There's an interesting post up at Book Binge today about the evolution of the online romance community. This is something I've been mulling over for the past few months, because I do see an evolution taking place.
When I started blogging (what seems like ages ago, but really it was only 2003) the only reader-oriented blog that had any teeth was Rosario's. LLB was around as well, but being an off-shoot of AAR, I tend to lump her under the "industry" umbrella. It was a lonely existence. Blogger was in it's infancy and didn't have a commenting feature to speak of (Rosario still uses HaloScan!) and lord knows my idea of keeping statistics was to not bother with them at all. In fact I'm pretty sure the only people reading my blog were family members - bless their hearts.

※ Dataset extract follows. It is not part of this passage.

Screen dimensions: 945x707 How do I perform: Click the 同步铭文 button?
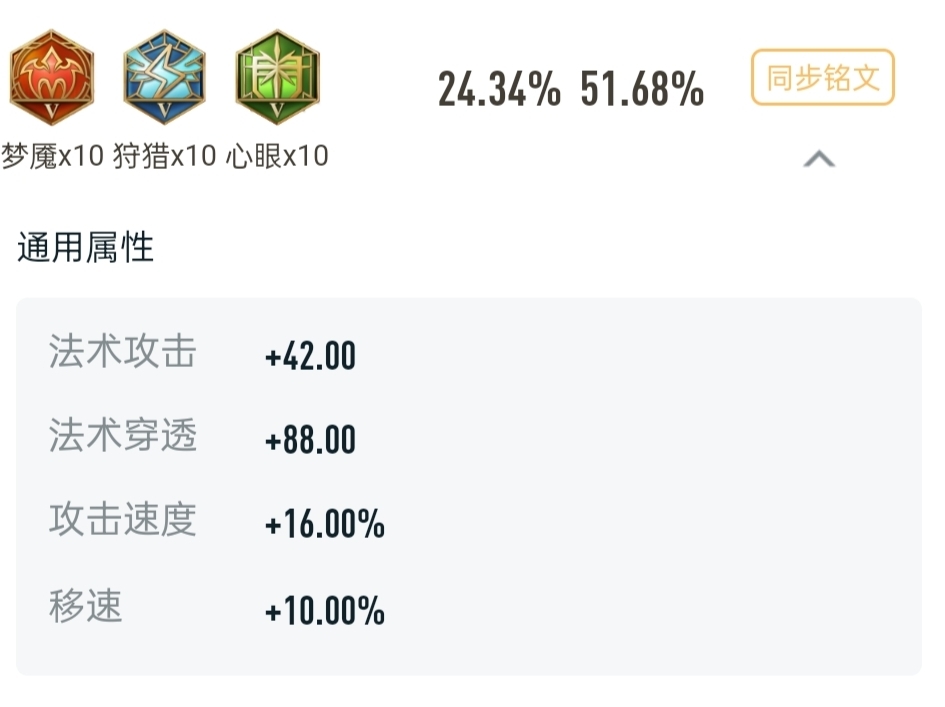click(823, 78)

I started this blog for no other reason than I like to hear myself talk. And frankly I think over the years my blog has gotten loads more interesting (although whether or not I'm "interesting" now is open to serious debate). What made my blog better was the emergence of other reader blogs. Once they joined the scene it got a lot more lively.
I think most readers get into blogging for a handful of reasons. 1) They're like me and like to hear themselves talk and 2) They want to hook up with readers "like them." Being a romance reader can be an isolating experience even though the genre sells a crap-load of books. Why? Because a lot of people 1) won't admit they read the genre 2) don't think they read the genre even though they have a Nora Roberts book stuffed in their purse and 3) just don't talk about the genre for fear of being treated like a simple-minded, pathetic loser who can't get a date on Friday night so has to live vicariously though that novel with a greased-up Fabio-wannabe on the cover.
There, I feel better already.
And that's what makes the Internet so welcoming to romance readers. It's anonymous. You can go by a pseudonym, or just your first name, spout off about books you loved (or hated) and the chances for ridicule are slim (except for the occasional pesky flame war).
But what does the emergence of reader-blogs mean to the old guard? Still vital? In need of new blood? I ask because being a TRR reviewer, I'm member of the old guard. And to be honest, at this point, I'm tired. The only things keeping me from chucking reviewing for them entirely is 1) my sense of loyalty and 2) the fact that reviewing for them has allowed me to discover many fabulous authors/books. Without reviewing, that wouldn't have happened - and I'm not sure I should give that up.
But then I think, I have my blog. I have this platform. How many platforms does my voice really need? TRR, RtB, this blog? Do I have that much to say? A question I tend to have a different answer to depending on the day of the week.
One thing for certain, the online romance community is evolving. Where we'll end up, bloggers and the old guard, is anybody's guess.